Active and engaged participation is essential to your success and enjoyment of this course. I expect promptness as well as daily attendance and I keep track. This is a seminar, so I expect you all to be engaged interlocutors. This means:

  1. More than one unexcused absence will lower your course grade. Illness or injury are suitable excuses for absence. Wanting to extend Thanksgiving break or to pick up a friend from the airport are not.
    2. You will not get full attendance credit if you come to class without the assigned texts.
    3. We will start class ON TIME. You will not get full attendance credit if you are late or leave early.
    4. More than three unexcused absences may result in failure for the course.

What is Class Participation? Coming to class prepared to participate, having read and thought about any assigned readings, will make it a more rewarding experience for you, your classmates, and your professor.
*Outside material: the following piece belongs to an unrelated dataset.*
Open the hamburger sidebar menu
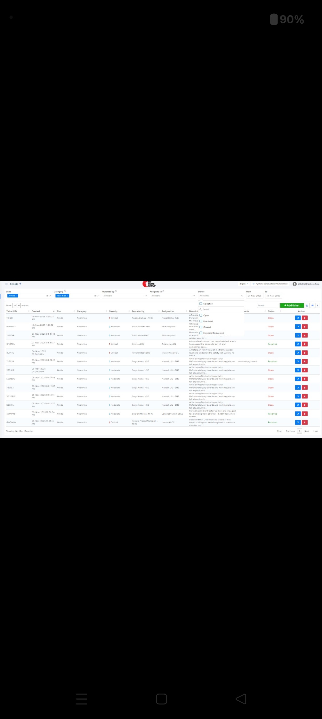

You are all expected to be active, critical thinkers; to participate in class activities, particularly the seminar discussions; to do the reading in a timely fashion and to bring your texts to class. You may augment your participation by tweeting thoughts, or questions for the class or snippets from Ntozake Shange’s work using the hashtag #Zake. You can follow the class @ShangeWorlds. Your tweets are not a substitute for class participation because I also want you to be engaged with people in the room with you!

PLEASE NO USE OF SOCIAL MEDIA DURING CLASS EXCEPT AT DESIGNATED TIMES (archive visits, Shange visits, etc.)
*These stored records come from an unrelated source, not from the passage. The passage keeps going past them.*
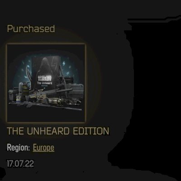This screenshot has width=181, height=181.
Task: Click The Unheard text on the box
Action: coord(45,83)
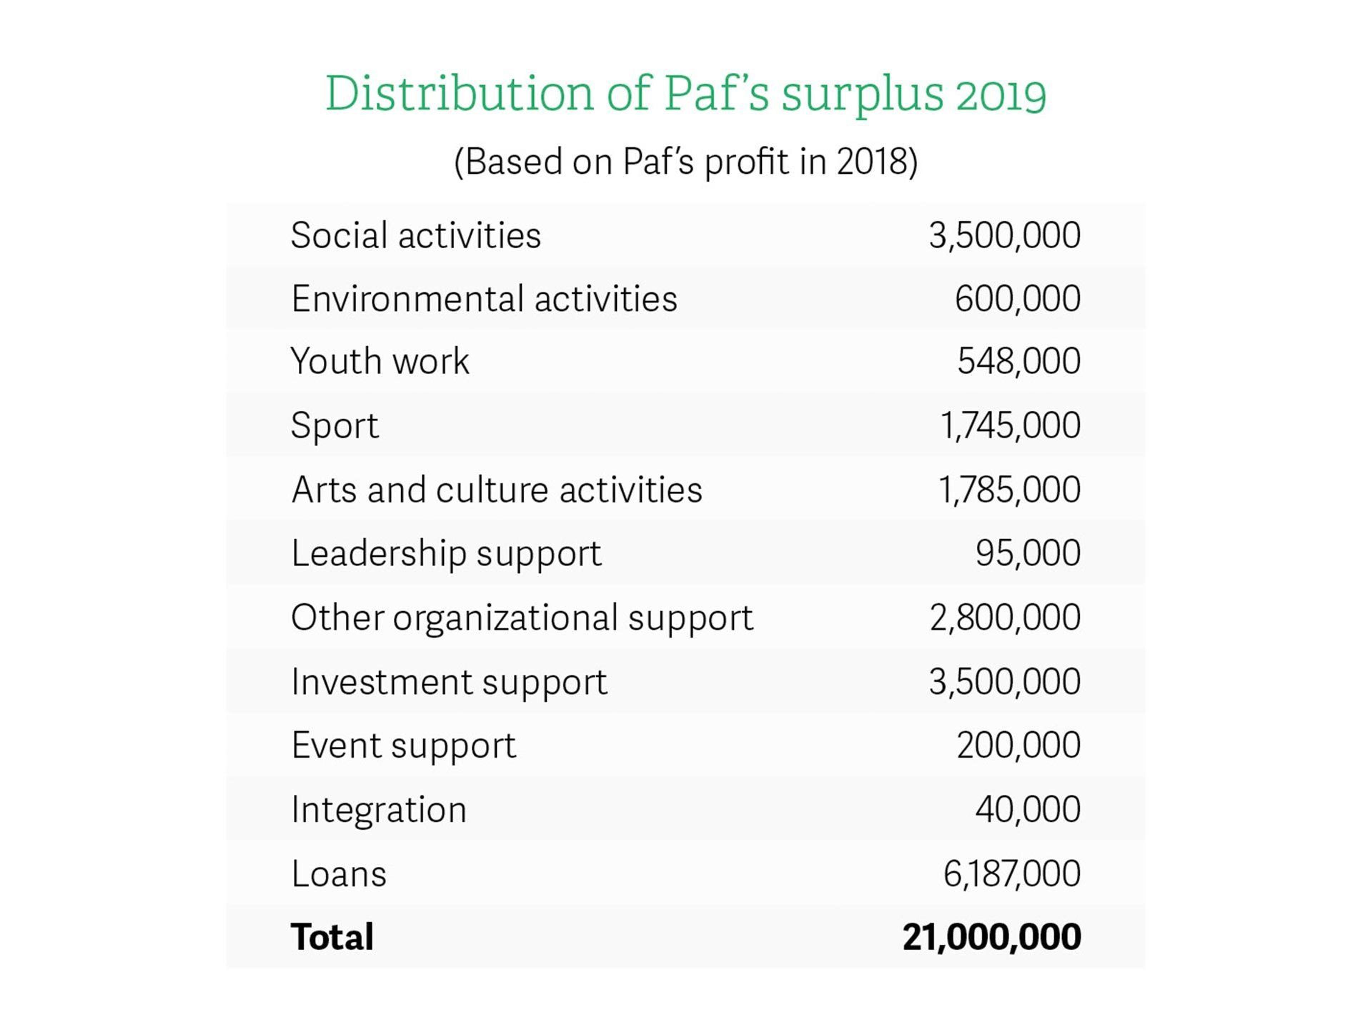Click the Integration row label
The height and width of the screenshot is (1029, 1372).
click(x=378, y=811)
2). Weekly Blogposts (20%)

3). Blog Audit & Short Paper (15%)

4). Class Presentation (20%)

Each of you will give a 10-15 minute researched oral presentation that will include at least one piece of supplemental material (preferably audio-visual)—a piece of music, a production photo, a piece of art, a video clip, a short piece of source material, etc.

After you give a well-organized presentation (focusing on one of the following: historical background, cultural context and /or critical scholarship), start the class discussion with four questions that cite passages in the text and invite close analysis. Give the questions and passages on the handout. Also include any bibliography for source materials.

PLEASE NOTE: If you plan to use the class’ AV equipment, please come to class early and have everything set up (i.e. tested) by the time I’ve finished announcements.

5). Music contribution, Movement contribution (5%)

I am hoping that each class will contain some sound or movement. Therefore 1x during the semester you will either pick a piece of music to play during class or if you have dance/movement/theater /PE interests, lead us in a SHORT movement exercise.

Music: This can be something that you write on for your music blogpost, something that you listened to while reading Shange or a piece of sound that inspired in you a thought about the class. Briefly tell us what the music is and why you wanted us to hear it.

Movement: I want you to help us move at some point during class! You can use exercises you know or drawn from reputable internet sources. It has to be something we can do during a class break.

“this is an experiment”

6). Final Digital Project (25%)

Four your final project, you will pair one item from The Ntozake Shange Collection and one item from another archive in a way that teaches something about feminism during the 1970s-80s. Imagine this as your contribution to a class exhibit on Shange and feminist influences. What story does your item tell? How will you contextualize your items and explain the pairing? The class includes training in handling of archival documents, metadata and the platform that will display your exhibits. Along with the exhibit itself, you should give me a short paper on your research and creative process (I will give out a prompt later in the semester.)